Write the records below out again word for word, with the pictures removed.

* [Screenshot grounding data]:

BEGIN

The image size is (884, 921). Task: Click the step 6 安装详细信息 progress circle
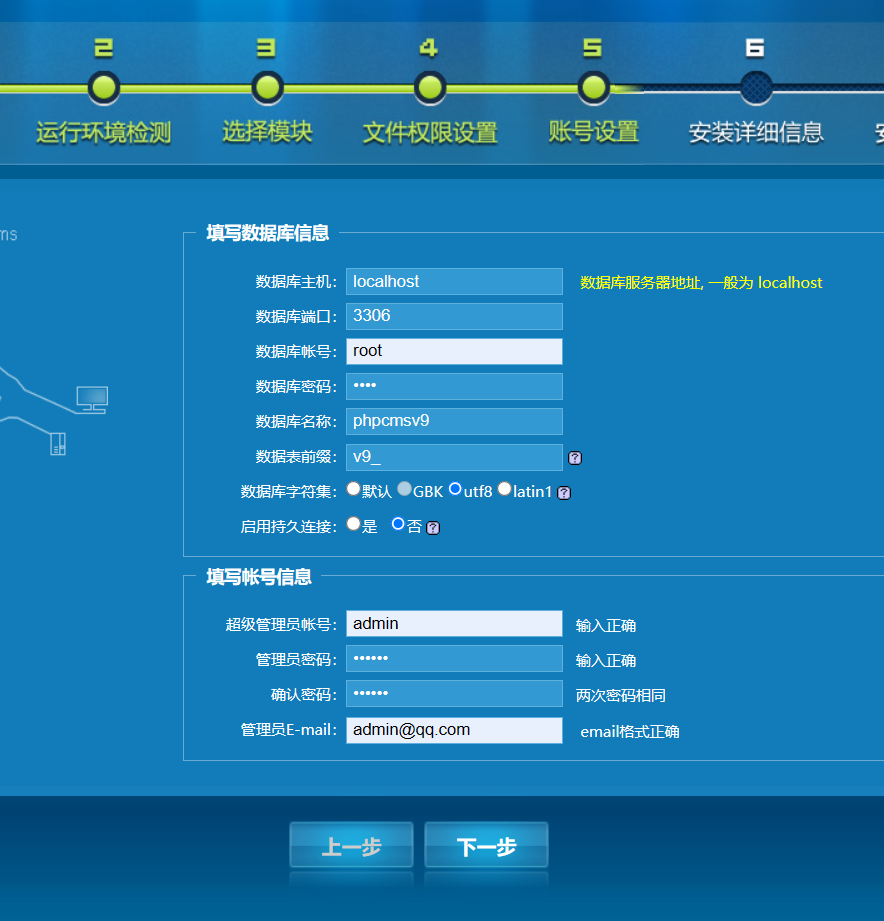pyautogui.click(x=756, y=87)
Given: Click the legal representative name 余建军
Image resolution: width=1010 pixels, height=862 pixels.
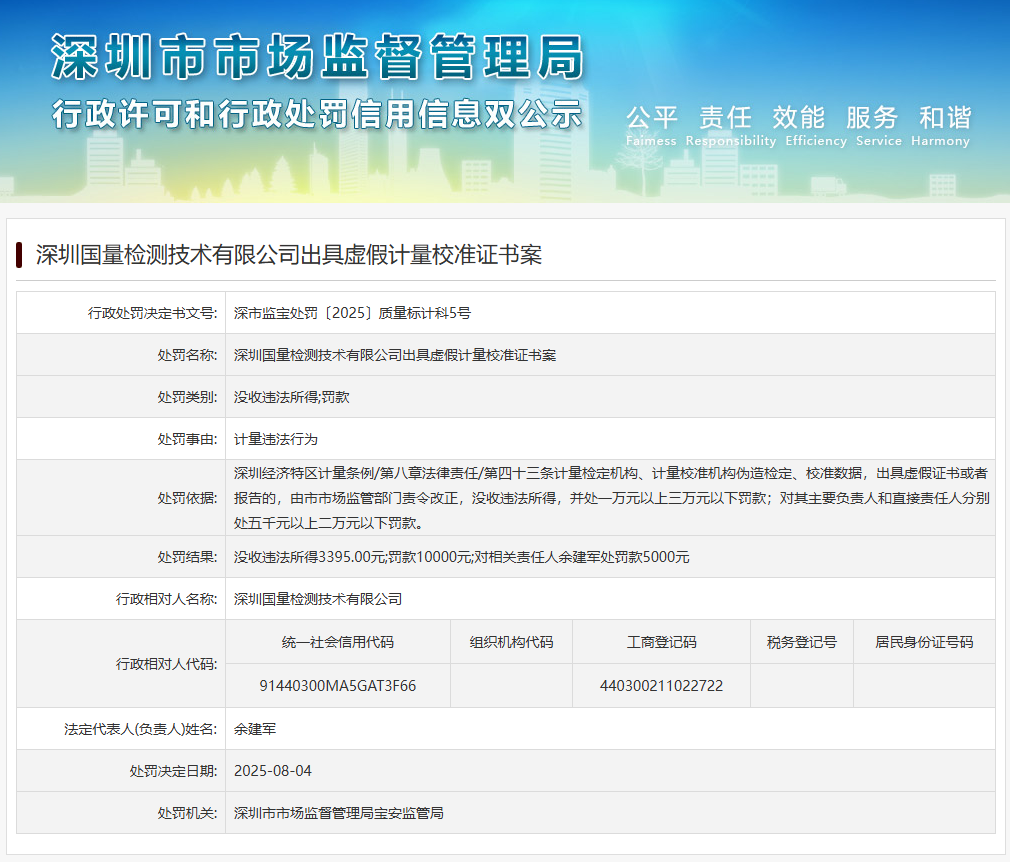Looking at the screenshot, I should click(x=255, y=729).
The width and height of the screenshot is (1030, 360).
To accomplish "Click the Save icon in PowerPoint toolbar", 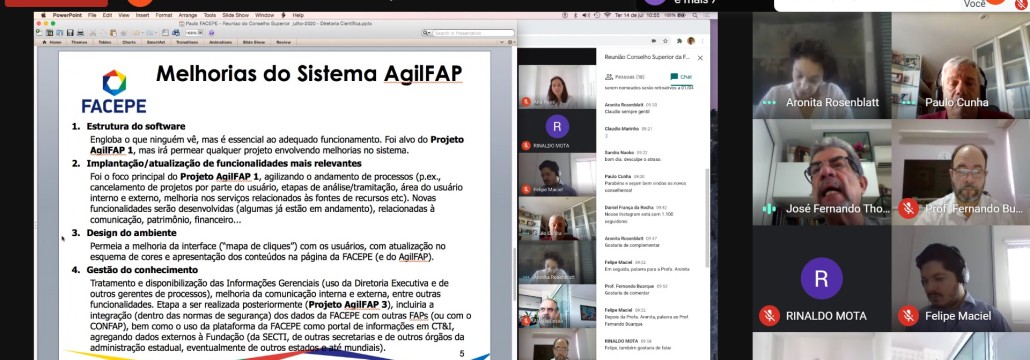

END

* [Solution]:
The image size is (884, 921). Task: Click the step 6 安装详细信息 progress circle
pyautogui.click(x=756, y=87)
Given: Click the legal representative name 余建军
Image resolution: width=1010 pixels, height=862 pixels.
Looking at the screenshot, I should click(x=255, y=729).
The width and height of the screenshot is (1030, 360).
To accomplish "Click the Save icon in PowerPoint toolbar", 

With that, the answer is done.